What does your test harness currently look like, and what would you like
to see to test the binary-format COPY?  I'd be happy to write up the
code necessary to implement binary-format COPY for this.

    Thanks,

        Stephen

От:
Matthew Wakeling
Дата:

On Tue, 14 Apr 2009, Stephen Frost wrote:
> What does your test harness currently look like, and what would you like
> to see to test the binary-format COPY?  I'd be happy to write up the
> code necessary to implement binary-format COPY for this.

If anyone needs this code in Java, we have a version at
http://www.intermine.org/

Download source code: http://www.intermine.org/wiki/SVNCheckout

Javadoc: http://www.intermine.org/api/

The code is contained in the org.intermine.sql.writebatch package, in the
intermine/objectstore/main/src/org/intermine/sql/writebatch directory in
the source.

The public interface is org.intermine.sql.writebatch.Batch.

The Postgres-specific binary COPY code is in
org.intermine.sql.writebatch.BatchWriterPostgresCopyImpl.
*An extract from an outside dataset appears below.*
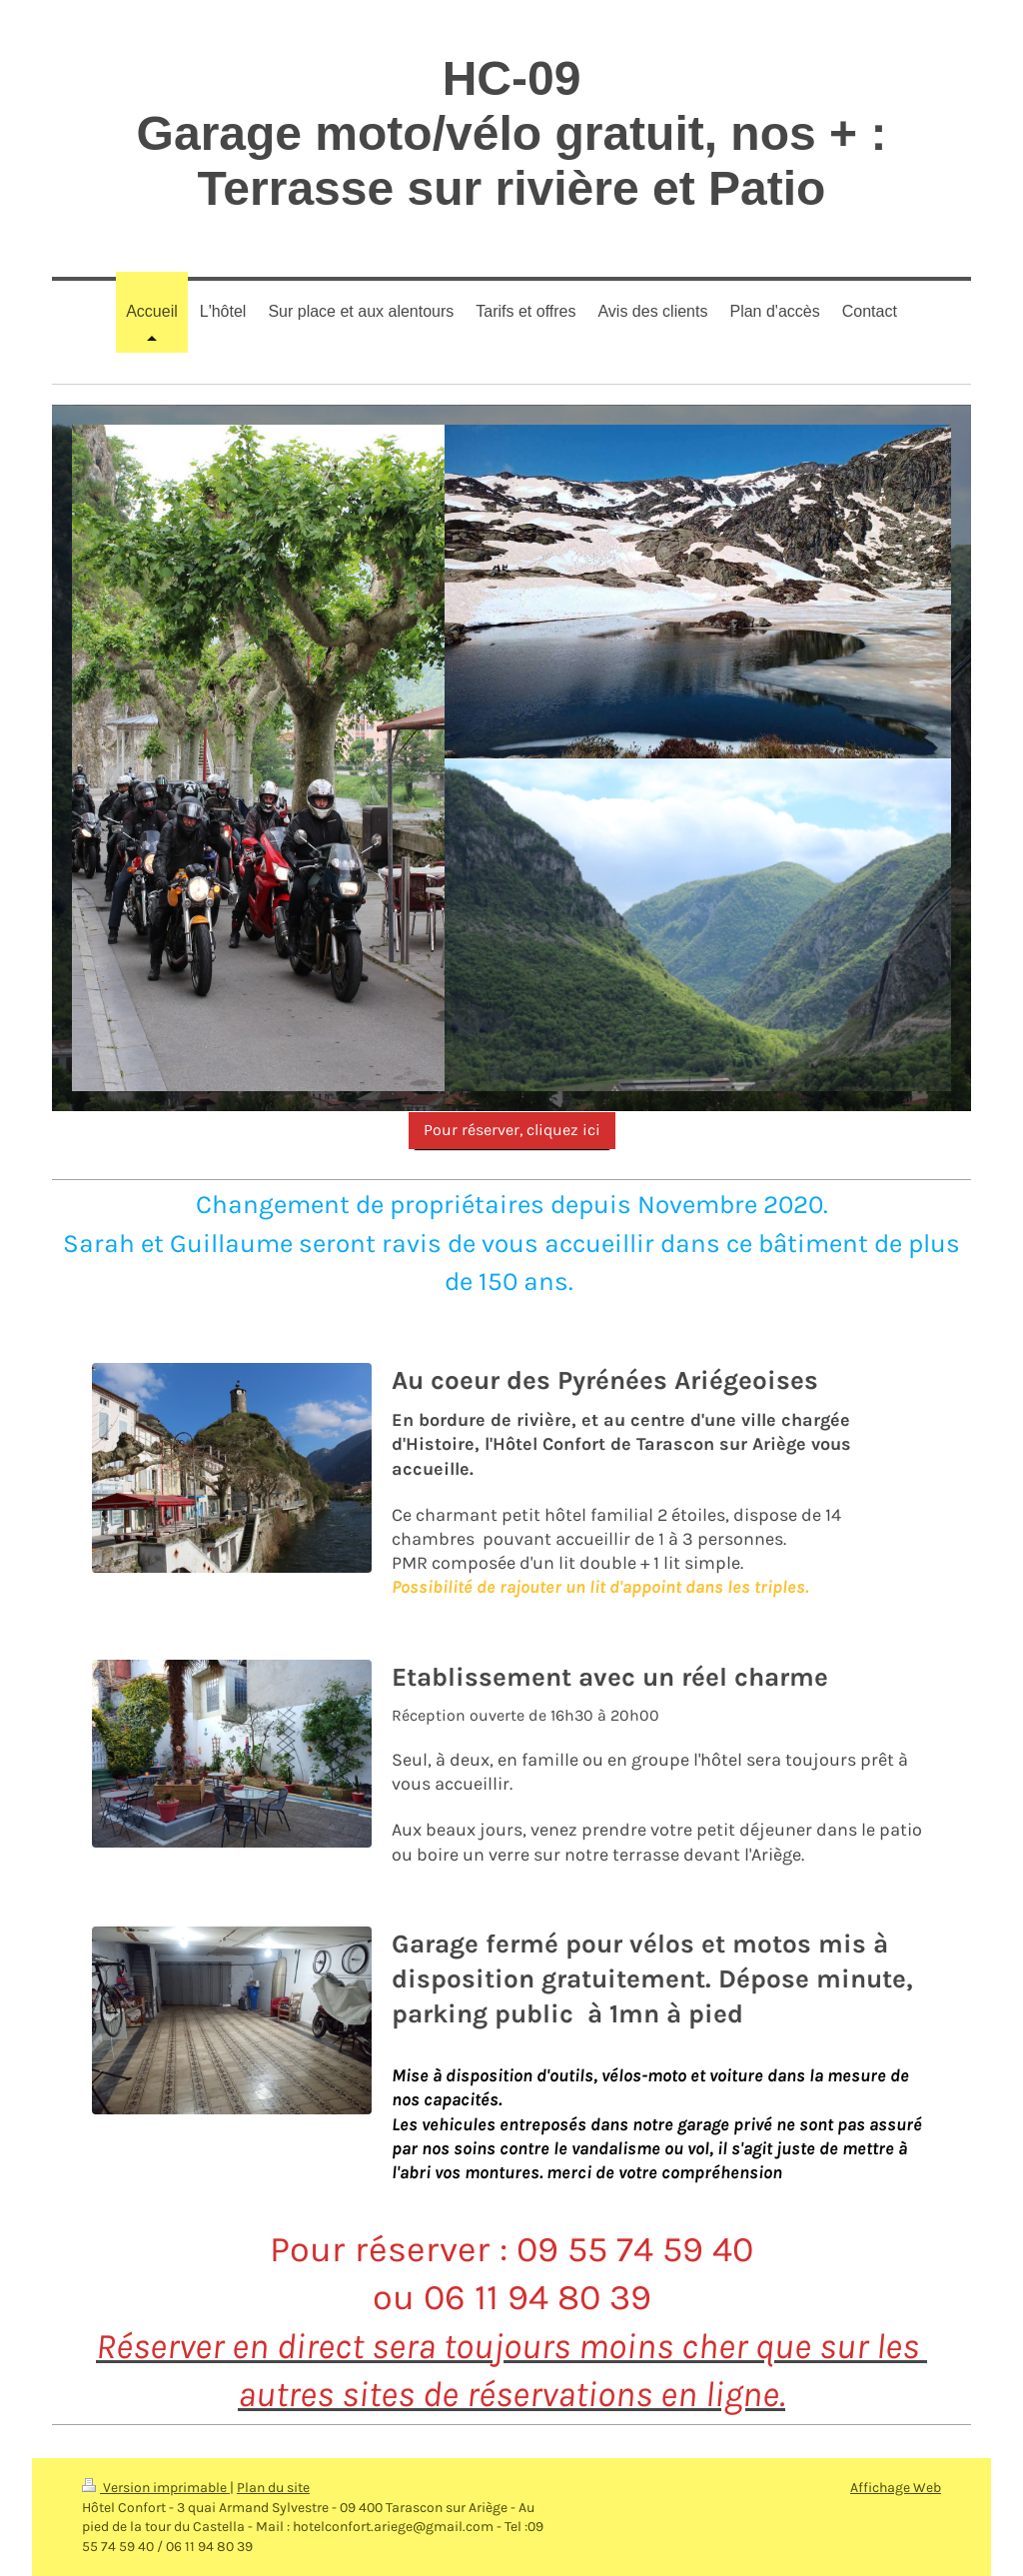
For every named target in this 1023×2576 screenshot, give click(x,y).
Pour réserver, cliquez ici (512, 1129)
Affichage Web (895, 2487)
The implementation unfortunately relies on a very old modified version of
the Postgres JDBC driver, which is in the intermine/objectstore/main/lib
directory.

The code is released under the LGPL, and we would appreciate notification
if it is used.

The code implements quite a sophisticated system for writing rows to
database tables very quickly. It batches together multiple writes into
COPY statements, and writes them in the background in another thread,
while fully honouring flush calls. When it is using the database
connection is well-defined. I hope someone can find it useful.

Matthew

--
 -. .-.   .-. .-.   .-. .-.   .-. .-.   .-. .-.   .-. .-.   .-.
 ||X|||\ /|||X|||\ /|||X|||\ /|||X|||\ /|||X|||\ /|||X|||\ /|||
 |/ \|||X|||/ \|||X|||/ \|||X|||/ \|||X|||/ \|||X|||/ \|||X|||/
 '   `-' `-'   `-' `-'   `-' `-'   `-' `-'   `-' `-'   `-' `-'

От:
Matthew Wakeling
Дата:

On Wed, 15 Apr 2009, Matthew Wakeling wrote:
> If anyone needs this code in Java, we have a version at
> http://www.intermine.org/
>
> Download source code: http://www.intermine.org/wiki/SVNCheckout
>
> Javadoc: http://www.intermine.org/api/

Sorry, that should be http://www.flymine.org/api/

Matthew

--
 What goes up must come down. Ask any system administrator.